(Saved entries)

┌──

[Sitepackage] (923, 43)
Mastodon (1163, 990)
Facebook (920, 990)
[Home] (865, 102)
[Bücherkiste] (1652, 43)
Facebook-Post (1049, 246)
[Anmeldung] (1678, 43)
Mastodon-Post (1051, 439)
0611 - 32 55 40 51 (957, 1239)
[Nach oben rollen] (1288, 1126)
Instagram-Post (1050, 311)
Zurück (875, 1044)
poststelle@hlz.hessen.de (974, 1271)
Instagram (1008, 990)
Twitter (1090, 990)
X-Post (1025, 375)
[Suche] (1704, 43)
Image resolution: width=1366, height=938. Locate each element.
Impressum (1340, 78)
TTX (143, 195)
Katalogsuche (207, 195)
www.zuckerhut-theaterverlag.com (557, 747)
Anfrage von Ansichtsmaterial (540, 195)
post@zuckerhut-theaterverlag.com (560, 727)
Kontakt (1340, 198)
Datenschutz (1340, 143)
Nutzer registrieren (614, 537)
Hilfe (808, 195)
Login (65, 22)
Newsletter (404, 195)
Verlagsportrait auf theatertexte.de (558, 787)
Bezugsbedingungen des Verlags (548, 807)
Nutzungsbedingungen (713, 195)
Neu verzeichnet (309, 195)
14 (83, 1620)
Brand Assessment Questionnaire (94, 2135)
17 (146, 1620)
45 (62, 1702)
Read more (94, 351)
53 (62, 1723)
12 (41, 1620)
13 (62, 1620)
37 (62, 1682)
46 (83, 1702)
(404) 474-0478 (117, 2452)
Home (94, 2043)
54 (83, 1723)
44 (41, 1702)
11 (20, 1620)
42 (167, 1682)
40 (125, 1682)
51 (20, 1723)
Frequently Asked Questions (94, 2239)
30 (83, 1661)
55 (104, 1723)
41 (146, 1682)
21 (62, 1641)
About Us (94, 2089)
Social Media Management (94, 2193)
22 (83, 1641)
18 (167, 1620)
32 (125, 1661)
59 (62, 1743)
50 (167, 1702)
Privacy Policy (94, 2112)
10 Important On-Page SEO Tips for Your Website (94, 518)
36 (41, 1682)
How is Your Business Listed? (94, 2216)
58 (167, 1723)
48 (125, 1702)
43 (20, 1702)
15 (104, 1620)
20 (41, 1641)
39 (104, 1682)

└──

**Activity:** Show the lines in the entries above that include the string "theaterverlag".

**Answer to this task:**
www.zuckerhut-theaterverlag.com (557, 747)
post@zuckerhut-theaterverlag.com (560, 727)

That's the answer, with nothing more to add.